Dive Brief:
- Eli Lilly’s experimental pill for obesity helped people lose more weight than placebo in a Phase 3 study, but was less effective than Wall Street investors had anticipated, leading to a selloff in shares that erased about $100 billion from the pharmaceutical company's market value.
- Study participants given the highest dose of the drug, orforglipron, lost on average 11 percentage points more of their body weight than those on placebo after 72 weeks of treatment, Lilly said Thursday. People who received orforglipron lost an average of 27 pounds from the study’s start, compared with a loss of two pounds among those taking placebo.
- Lilly will submit the results, as well as the findings from a late-stage trial in diabetes, to the Food and Drug Administration by the end of 2025. Analysts noted that a rival pill developed by Novo Nordisk and already under FDA review had numerically higher weight loss numbers in clinical testing. Lilly shares fell 14% in early trading Thursday.
Dive Insight:
Lilly announced the results alongside its second quarter earnings report, which, on its own, might have encouraged investors. The company boosted its share of the competitive market for GLP-1 medicines, as Mounjaro in July became the most-prescribed drug of its kind in diabetes.
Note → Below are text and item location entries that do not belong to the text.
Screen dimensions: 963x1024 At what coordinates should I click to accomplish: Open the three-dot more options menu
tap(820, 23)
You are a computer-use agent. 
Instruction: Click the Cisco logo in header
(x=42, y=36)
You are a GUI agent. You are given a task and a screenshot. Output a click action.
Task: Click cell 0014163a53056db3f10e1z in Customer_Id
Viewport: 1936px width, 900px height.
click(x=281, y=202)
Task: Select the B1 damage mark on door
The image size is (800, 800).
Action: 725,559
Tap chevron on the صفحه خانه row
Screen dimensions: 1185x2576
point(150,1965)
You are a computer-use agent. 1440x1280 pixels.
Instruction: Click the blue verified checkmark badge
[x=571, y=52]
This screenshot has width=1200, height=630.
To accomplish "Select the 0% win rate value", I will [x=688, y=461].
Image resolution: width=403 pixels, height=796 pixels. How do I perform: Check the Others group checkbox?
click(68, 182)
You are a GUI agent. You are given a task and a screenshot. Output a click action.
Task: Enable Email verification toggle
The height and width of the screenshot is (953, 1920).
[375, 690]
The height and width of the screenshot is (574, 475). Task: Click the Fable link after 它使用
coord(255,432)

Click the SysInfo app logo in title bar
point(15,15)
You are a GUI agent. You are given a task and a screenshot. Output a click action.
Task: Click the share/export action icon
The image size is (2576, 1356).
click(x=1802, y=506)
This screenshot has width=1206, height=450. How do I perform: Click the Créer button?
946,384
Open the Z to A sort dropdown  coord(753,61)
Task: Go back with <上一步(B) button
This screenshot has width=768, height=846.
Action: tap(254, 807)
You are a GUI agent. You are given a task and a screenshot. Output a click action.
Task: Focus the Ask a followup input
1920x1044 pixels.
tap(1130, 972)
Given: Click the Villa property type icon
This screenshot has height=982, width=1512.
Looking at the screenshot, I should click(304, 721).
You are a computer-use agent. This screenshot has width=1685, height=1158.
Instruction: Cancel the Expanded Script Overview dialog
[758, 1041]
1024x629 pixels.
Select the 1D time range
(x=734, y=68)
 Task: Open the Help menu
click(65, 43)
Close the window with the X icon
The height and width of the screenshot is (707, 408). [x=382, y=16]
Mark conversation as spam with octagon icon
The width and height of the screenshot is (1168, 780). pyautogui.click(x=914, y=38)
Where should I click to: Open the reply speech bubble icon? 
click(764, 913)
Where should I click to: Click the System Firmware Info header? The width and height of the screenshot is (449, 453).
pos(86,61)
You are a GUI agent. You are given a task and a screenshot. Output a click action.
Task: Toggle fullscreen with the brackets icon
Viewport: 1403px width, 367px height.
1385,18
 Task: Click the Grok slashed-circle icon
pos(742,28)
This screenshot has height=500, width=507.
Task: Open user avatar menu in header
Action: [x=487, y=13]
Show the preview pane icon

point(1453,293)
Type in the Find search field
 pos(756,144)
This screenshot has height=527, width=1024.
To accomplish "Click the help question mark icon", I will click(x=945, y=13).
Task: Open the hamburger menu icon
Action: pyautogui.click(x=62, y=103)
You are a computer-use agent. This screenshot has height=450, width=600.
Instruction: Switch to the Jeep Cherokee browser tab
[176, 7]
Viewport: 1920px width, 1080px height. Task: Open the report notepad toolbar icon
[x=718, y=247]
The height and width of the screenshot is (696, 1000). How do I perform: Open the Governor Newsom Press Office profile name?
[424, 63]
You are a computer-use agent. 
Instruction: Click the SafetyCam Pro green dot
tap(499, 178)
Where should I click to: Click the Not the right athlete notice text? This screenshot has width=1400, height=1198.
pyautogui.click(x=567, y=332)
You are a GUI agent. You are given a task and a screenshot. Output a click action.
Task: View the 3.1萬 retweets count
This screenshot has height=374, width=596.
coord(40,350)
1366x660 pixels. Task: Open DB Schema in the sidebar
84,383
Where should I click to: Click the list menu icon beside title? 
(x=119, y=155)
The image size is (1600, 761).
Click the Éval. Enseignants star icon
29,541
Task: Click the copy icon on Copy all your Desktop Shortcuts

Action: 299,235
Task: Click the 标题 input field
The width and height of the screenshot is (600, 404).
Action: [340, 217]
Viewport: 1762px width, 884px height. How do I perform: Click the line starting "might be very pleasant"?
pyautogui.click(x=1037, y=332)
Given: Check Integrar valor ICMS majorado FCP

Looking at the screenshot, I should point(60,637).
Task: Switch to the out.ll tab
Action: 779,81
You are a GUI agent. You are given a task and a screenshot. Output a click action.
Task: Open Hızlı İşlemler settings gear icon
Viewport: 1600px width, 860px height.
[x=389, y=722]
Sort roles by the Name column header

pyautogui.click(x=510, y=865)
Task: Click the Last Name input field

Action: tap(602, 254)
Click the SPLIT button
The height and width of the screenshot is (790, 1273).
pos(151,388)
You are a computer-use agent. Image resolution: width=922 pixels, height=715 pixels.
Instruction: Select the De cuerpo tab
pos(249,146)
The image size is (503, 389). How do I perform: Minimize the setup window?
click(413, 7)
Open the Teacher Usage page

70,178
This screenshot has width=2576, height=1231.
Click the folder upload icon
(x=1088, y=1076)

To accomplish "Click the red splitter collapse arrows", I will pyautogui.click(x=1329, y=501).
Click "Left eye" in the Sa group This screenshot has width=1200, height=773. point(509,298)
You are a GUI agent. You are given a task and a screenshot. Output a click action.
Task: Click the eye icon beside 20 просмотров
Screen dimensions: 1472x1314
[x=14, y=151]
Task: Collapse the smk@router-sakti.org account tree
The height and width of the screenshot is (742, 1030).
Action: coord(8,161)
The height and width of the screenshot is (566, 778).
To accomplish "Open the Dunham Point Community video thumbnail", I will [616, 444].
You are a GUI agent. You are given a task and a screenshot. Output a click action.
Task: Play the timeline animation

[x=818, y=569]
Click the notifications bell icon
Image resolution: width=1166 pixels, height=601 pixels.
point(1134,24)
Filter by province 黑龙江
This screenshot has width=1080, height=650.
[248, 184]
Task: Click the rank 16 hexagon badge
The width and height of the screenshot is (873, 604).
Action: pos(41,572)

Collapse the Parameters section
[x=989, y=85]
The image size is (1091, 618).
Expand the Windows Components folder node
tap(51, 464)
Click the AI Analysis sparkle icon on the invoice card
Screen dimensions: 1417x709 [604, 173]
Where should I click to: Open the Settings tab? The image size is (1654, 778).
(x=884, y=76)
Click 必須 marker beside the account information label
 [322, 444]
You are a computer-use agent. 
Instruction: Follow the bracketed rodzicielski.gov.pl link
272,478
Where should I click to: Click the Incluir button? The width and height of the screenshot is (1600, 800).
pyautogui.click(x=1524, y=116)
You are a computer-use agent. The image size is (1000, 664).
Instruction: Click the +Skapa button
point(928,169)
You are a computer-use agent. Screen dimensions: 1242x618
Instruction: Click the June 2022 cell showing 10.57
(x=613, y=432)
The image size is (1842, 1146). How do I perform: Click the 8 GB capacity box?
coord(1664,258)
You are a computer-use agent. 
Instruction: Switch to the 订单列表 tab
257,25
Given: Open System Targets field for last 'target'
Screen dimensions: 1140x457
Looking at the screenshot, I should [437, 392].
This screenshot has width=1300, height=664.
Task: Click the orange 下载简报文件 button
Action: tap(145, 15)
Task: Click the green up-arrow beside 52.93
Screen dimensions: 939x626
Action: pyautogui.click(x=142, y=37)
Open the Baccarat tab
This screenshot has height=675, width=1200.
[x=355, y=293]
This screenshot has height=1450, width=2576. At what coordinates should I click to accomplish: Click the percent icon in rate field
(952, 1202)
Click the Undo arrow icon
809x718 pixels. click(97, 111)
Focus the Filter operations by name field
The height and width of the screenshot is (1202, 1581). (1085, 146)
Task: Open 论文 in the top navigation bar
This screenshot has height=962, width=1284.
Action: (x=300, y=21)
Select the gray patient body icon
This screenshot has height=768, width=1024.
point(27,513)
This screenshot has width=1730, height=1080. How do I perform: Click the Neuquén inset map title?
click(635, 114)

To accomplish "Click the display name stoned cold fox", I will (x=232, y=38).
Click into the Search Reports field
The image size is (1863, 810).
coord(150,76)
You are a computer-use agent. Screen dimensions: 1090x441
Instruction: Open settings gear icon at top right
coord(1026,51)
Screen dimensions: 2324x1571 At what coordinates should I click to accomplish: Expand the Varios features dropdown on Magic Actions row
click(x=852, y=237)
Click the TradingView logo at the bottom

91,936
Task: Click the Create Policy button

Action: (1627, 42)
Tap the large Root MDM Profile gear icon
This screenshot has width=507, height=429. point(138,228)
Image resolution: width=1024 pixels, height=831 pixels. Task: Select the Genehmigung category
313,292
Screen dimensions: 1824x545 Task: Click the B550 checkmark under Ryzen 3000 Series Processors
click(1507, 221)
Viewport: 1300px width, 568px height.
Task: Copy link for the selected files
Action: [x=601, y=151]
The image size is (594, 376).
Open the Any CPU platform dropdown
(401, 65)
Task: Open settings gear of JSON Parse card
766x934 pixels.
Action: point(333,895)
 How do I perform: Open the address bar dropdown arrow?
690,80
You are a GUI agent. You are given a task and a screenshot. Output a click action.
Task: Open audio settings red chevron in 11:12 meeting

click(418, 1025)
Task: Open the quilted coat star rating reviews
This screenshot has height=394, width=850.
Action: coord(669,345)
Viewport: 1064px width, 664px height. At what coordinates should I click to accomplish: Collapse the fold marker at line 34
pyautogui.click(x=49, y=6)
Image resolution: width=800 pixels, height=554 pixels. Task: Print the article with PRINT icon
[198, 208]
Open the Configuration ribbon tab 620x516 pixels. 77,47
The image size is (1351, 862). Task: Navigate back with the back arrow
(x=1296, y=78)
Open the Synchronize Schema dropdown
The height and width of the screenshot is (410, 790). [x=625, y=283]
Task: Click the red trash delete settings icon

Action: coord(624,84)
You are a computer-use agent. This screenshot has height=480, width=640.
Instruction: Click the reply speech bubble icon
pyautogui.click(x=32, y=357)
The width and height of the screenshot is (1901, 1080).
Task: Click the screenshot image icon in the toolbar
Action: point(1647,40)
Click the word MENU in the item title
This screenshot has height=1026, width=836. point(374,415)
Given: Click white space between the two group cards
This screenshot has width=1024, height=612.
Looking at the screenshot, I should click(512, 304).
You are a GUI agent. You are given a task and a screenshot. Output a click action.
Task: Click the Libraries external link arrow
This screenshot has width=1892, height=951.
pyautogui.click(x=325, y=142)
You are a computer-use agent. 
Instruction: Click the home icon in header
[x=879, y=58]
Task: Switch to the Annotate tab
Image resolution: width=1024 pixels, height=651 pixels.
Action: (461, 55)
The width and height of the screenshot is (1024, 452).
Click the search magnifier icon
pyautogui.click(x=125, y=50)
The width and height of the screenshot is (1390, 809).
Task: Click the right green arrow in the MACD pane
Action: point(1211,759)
Mounjaro and Zepbound, the obesity drug that shares the same active ingredient, both bested consensus estimates for the quarter, recording sales of $5.2 billion and $3.4 billion respectively. The company also boosted its 2025 financial forecasts by around 3%. It’s now expecting $61 billion to $62 billion in revenue, compared to the $58 billion to $61 billion range it previously projected.
Yet the orforglipron data cast a shadow over those numbers. The drug had a more modest effects than injectable drugs like Zepbound and Novo’s Wegovy, which were associated with weight loss percentages of as much as 21% and 15%, respectively, in clinical testing. The oral version of Wegovy Novo’s advancing also achieved 15% weight loss.
On a Thursday conference call with analysts, Lilly executives contended orforglipron, because of its convenience, will still be attractive to people with obesity.
“The instructions for use here are going to be pretty simple: take it once a day, without regard to food and water,” said Kenneth Custer, the head of Lilly’s cardiometabolic health division. “The idea that you can get 27 pounds of weight loss from a single pill and also get really encouraging effects on other important biomarkers, things like blood pressure, lipids, inflammatory biomarkers and fasting glucose — those are a lot of the things that [doctors] are really managing when they think about preventative care.”
Custer’s message didn’t resonate with Wall Street investors, however. Leerink Partners analyst David Risinger slashed his 2030 forecast for orforglipron from $22 billion to $14 billion, writing in a note to clients that the lower-than-expected weight loss along with a higher discontinuation rate due to adverse events — 10.3% at the highest dose, versus 2.6% for placebo recipients — could limit its use.
Risinger also downgraded his rating for Lilly shares from “outperform” to “market perform,” noting the growing competition among obesity drug developers, Novo likely cutting Wegovy’s price and pushback from insurers, which could limit market growth to those willing to pay cash.